- **Source extract**
▼▼▼

The Gilbert and Sullivan Archive

The Sapphire Necklace

Libretto by Henry F. Chorley
Music by Arthur S. Sullivan


Recording (Overture):

Cover

This was Sullivan's first opera. It had a libretto by Henry F. Chorley, music critic of The Athenaeum.

Although he had written opera libretti before, including that for Vincent Wallace's The Amber Witch, Chorley's libretto was poor. In later years Sullivan admitted that no other libretto had ever tried him as much as Chorley's had. Nevertheless, Sullivan devoted much time and effort to composing this opera during the years 1863 and 1864, and produced some fine music, some of which he subsequently used in other works. The opera was in four acts and completed by 1867.

In 1868 Sullivan sold the performance rights to the music publishers Metzler and Co. for £275 and the full score was deposited with them. The original intention had been that the piece would be performed either at Covent Garden, or by a new English Opera company. In the event, the opera was never produced, nor was it published.

▲▲▲

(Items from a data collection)
▼▼▼

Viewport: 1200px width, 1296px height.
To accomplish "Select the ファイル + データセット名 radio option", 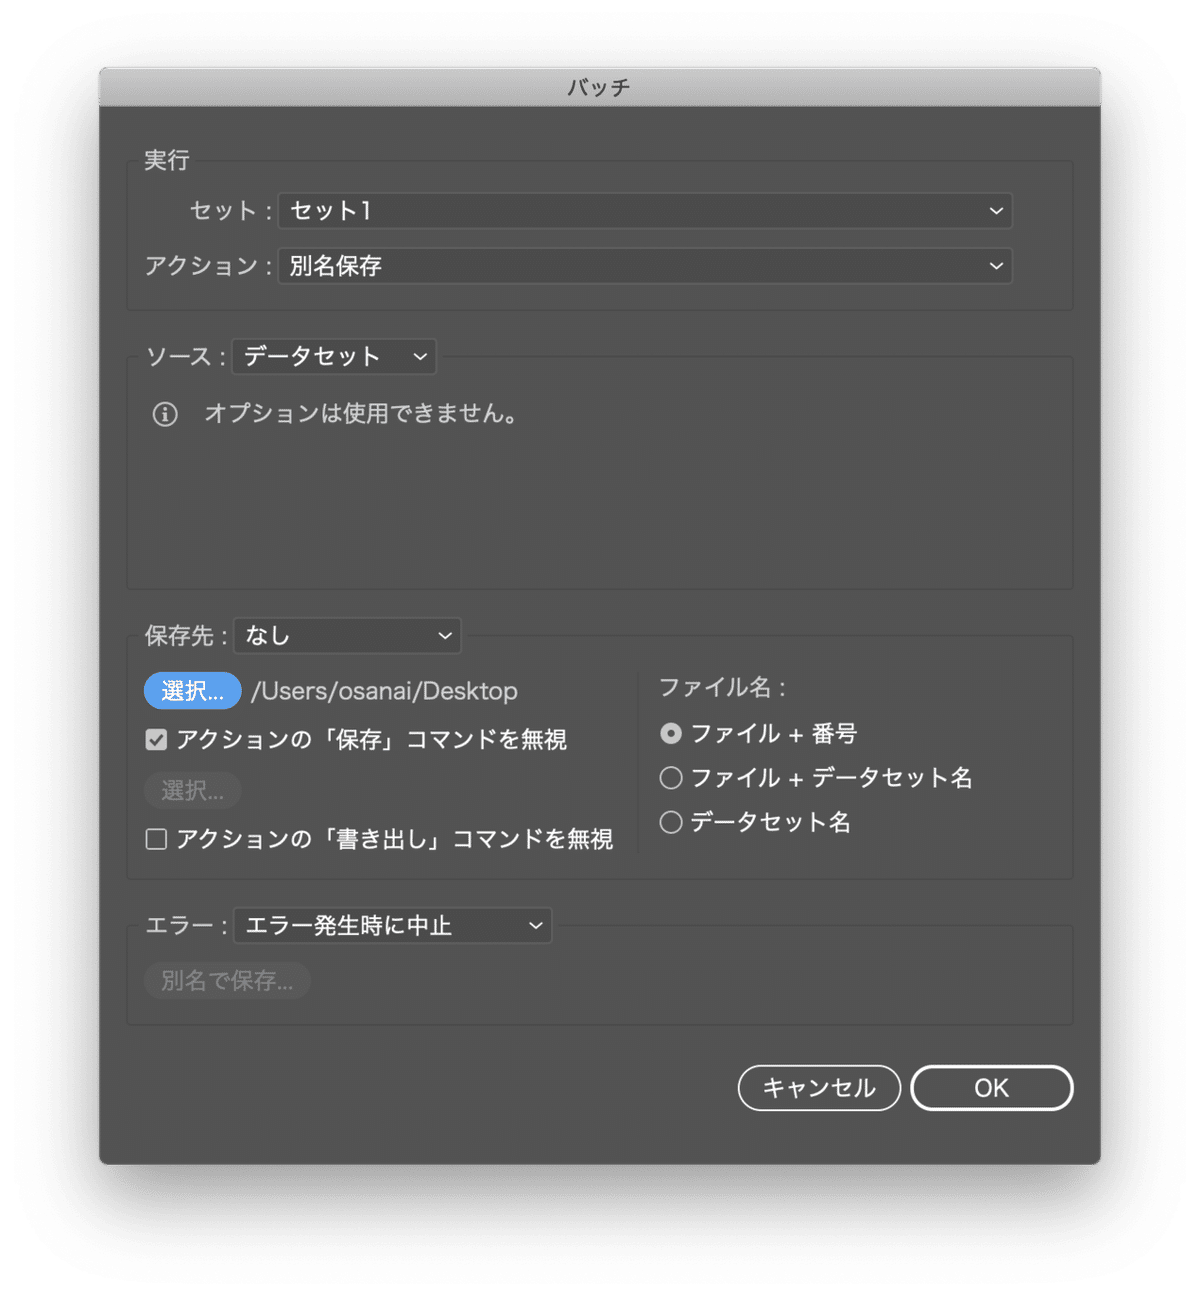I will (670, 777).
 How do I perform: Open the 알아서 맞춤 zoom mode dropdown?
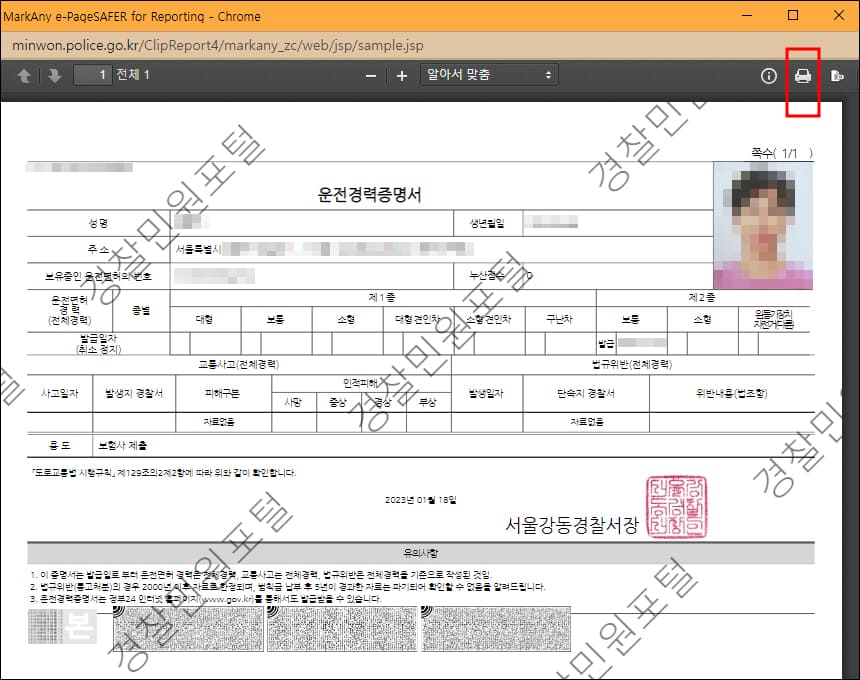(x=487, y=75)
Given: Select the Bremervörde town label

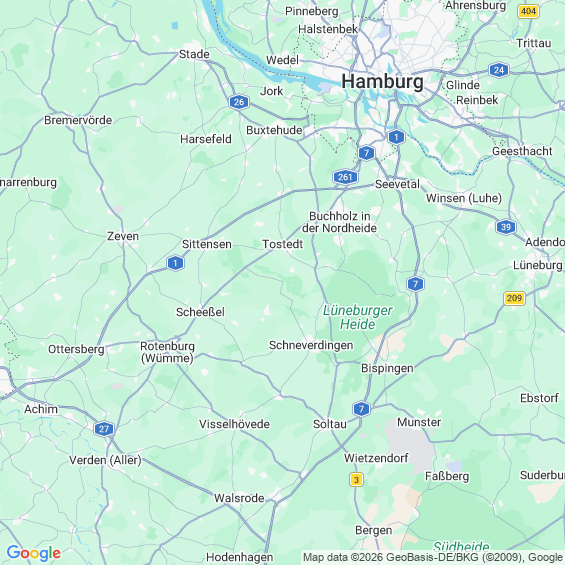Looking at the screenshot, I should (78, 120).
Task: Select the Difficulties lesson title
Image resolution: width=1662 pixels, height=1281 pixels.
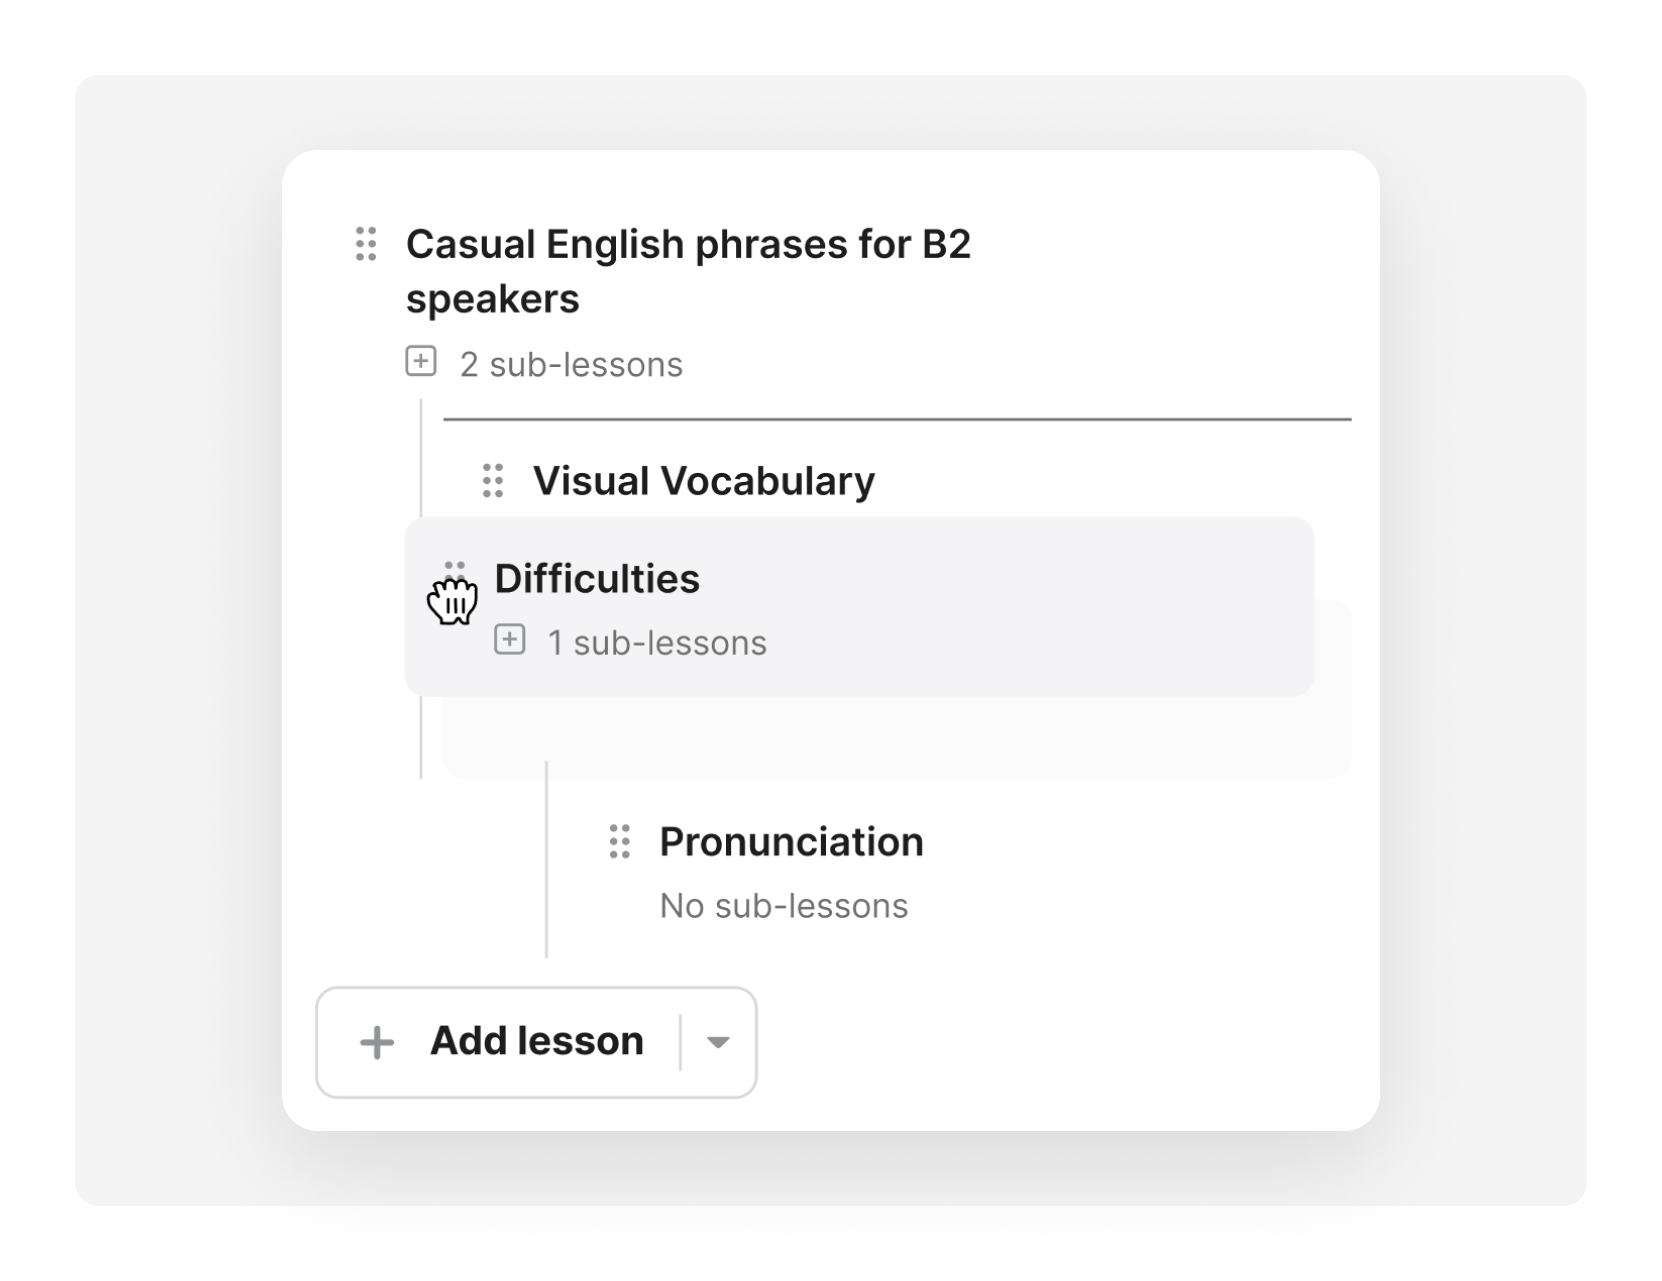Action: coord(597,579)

▲▲▲

- **What is required**
What price did Sullivan get in 1868 for the performance rights he sold to Metzler and Co., according to the archive page? These items are separate material with no tie to the archive page.

- **Finished exercise**
£275.